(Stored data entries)
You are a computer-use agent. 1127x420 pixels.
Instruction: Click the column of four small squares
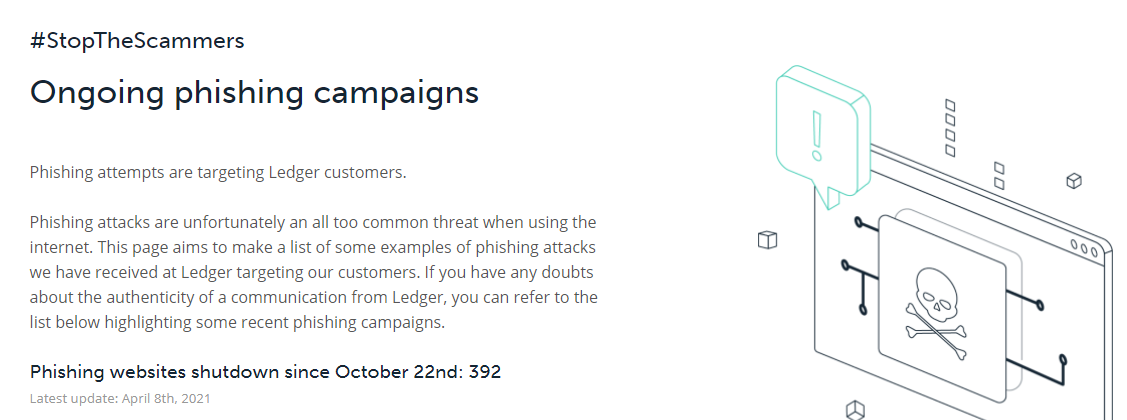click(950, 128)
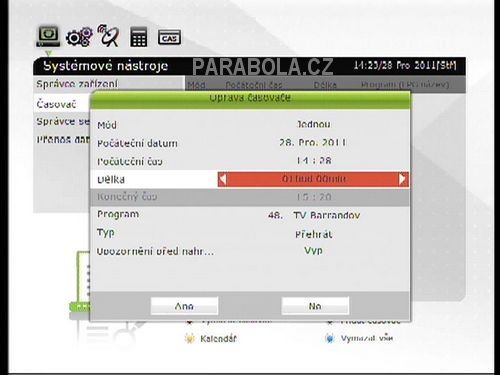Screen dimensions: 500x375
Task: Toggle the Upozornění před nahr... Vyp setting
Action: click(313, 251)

Your task: Repeat each line of the records exactly, dropping the pictures.

Solution:
You are a computer-use agent. 1127x420 pixels.
Instruction: Click the column of four small squares
click(950, 128)
Screen dimensions: 500x375
Task: Toggle the Upozornění před nahr... Vyp setting
Action: click(313, 251)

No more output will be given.